その理由は明らかで、イオが精神武器も使わずに男をボコボコにしてしまったからだが、イオ自身ここまで怯えられるとは思わなかった。
「おーい。聞いてる?」
今度は少しだけ優しめに問うと、状況が少しだけ変わった。最後列にいた栗色の短髪をもった少女が、その榛色の瞳から大粒の涙を溢れさせながら叫ぶ。
「ひっ!! ち、中等部の同期です!!」
控えめに言っても可愛らしい少女のあまりの必死さに、可哀想になりながらもイオは告げる。
「お、おう。そっかそっか。で、なんでナユタを狙った?」
「が、『学院の試験で落とされたくないなら協力しろ』ってコルト様に言われて……仕方なく…」
取り巻き達が地面に倒れ伏して気を失った男を見てそう言う。どうやらこの男はコルトという名前らしい。
それにしても気になる。こんな男に彼女達を不合格にさせるような権限があるようには見えない。まぁだとすれば、思いつく可能性は一つだが。
「…もしかして、こいつ良い家の出なのか?」
イオが首を傾げると、少しだけ落ち着いてきたらしい少女が、涙を止めて頷く。
「は、はい。コルト様は学院にも多額の援助をしている、運送企業の御曹司です」
「だとしても、学院がそれだけで優秀な人材を落とすとも思えねえけどな」
「私達も最初はそう思ったんですけど、やっぱり説得力があって…」
「ま、こいつは実際に御曹司な訳だしな」
チラリと倒れた男を見遣ってため息を吐いたイオは、ナユタに向き直った。
「らしいぜ、ナユタ。俺はこいつは許してやっても良いと思うが、おまえはどうしたい?」
まだ口を開いたままだったナユタに問うと、彼女も納得した様子で頷いてくれた。
「私も構いませんよ」
しかし一方でナユタは、倒れた男に視線を向けてから苦笑する。
「ただ、コルトにはキツイお仕置きをしないといけないとも思います…」
「だな。またいつ仕返しに来るとも限らないし」
イオも同感だった。イオは力を用いて彼に精神的なダメージを負わせることには成功したが、それでは根本的な解決にはなっていない。彼の行動を根底から変えさせる様な何かが必要だ。
しかし、それに関するアイデアは全くと言って良い程浮かんでこなかった。もとよりイオはこういった争いごとの解決が苦手だ。人間は時に幻魔よりも面倒な存在になる。それがイオの偽りない本心であり、今までは極力関わらないようにしてきたのだが…。
「つかそもそも、なんでコイツはナユタを脅迫してきたんだ?」
イオが根本の原因を問うと、ナユタは首を傾げて眉を潜めた。
「さ、さぁ。それは私も分からないんです。コルトは中等部の同期ですけど、別段トラブルも起こしてませんでしたし…そもそも関わったことも少ないんです…」
「そうか。そうなるとどんな罰が良いのかも分からねえな。まぁ単純に暴行罪で逮捕してもらうのが手っ取り早いんだが…」
「それだと重すぎる気がするんですよね」
ナユタの言葉にイオは少しだけ苦笑する。
今しがた自分が殺されかけたというのに、お人好しなヤツだとイオは思う。しかし当人であるナユタの意向は尊重されるべきで、イオがそこはそこに口出しはしない。
「「うーん……」」
唸りながら良い方法を思案するナユタとイオ。そんな二人を交互に見やって、恐る恐ると言った様子で榛の少女が手を上げる。

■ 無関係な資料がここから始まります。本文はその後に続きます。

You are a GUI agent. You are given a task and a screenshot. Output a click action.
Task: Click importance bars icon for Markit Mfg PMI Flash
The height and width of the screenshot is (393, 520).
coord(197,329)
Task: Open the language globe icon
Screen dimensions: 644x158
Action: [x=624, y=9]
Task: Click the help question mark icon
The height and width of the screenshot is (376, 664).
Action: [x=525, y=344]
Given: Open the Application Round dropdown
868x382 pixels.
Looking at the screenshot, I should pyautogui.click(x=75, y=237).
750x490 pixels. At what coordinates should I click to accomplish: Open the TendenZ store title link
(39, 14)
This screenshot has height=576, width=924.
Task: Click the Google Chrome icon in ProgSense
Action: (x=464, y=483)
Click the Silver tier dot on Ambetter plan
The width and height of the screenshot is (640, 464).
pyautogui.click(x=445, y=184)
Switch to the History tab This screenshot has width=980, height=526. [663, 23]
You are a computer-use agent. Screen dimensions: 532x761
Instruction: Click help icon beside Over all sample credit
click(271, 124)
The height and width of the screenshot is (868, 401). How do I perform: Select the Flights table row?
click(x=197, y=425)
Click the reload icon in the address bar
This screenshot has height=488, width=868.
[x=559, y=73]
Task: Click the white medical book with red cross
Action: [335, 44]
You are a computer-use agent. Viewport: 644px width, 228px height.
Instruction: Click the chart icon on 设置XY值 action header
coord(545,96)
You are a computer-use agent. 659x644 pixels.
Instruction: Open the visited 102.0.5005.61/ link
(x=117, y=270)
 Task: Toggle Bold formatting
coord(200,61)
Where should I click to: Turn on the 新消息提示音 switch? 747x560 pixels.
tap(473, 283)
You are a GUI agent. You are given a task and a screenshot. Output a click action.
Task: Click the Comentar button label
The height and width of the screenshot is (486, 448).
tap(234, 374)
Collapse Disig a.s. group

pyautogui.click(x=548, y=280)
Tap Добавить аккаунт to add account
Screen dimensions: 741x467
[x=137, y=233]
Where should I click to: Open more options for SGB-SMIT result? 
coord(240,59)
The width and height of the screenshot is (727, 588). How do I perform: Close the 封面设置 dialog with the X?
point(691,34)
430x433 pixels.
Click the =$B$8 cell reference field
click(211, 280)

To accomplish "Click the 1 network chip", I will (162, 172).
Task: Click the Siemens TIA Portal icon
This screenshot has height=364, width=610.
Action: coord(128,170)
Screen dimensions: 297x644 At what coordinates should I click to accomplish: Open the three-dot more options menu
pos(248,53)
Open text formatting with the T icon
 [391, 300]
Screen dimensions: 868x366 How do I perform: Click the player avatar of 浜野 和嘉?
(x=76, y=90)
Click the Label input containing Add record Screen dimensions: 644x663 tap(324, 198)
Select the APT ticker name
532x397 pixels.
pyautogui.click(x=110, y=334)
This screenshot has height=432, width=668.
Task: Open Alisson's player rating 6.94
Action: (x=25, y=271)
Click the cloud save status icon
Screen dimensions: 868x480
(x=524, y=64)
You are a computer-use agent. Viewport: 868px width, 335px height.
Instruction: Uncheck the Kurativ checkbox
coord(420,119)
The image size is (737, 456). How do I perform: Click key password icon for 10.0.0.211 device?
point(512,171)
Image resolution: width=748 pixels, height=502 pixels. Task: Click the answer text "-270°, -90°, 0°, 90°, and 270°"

「あのぅ……それだったら、いい方法があるかもしれないんですけど…」
ナユタとイオの視線が、そろって少女に向けられた。
♢
その翌日。
「…このバカ息子が! 無防備なナユタ殿に精神武器で斬りかかるとは何事か!! さっさと頭を下げんか!!」
「分かったっての…」
「いやあ本当に申し訳ないナユタ殿。…それは私からの心ばかりの謝礼です。どうぞお受け取りください…」
ふくよかな体つきをした大商人面の男性が、隣に腰を下ろしていたコルトの頭を鷲掴みにして、ぐいっと無理やり下げさせた。
「そ、そんな! もとと言えば私の答えが遅かったのがいけないので、そこまでされる必要は…」
テーブルを挟んで向かい側の椅子に腰かけたナユタは、テーブルに用意された最高級品である紅茶に口も付けずに、ただ静かに両手を振ってそれに答えた。紅茶の隣には、豪勢なケースに詰められた紙幣の束。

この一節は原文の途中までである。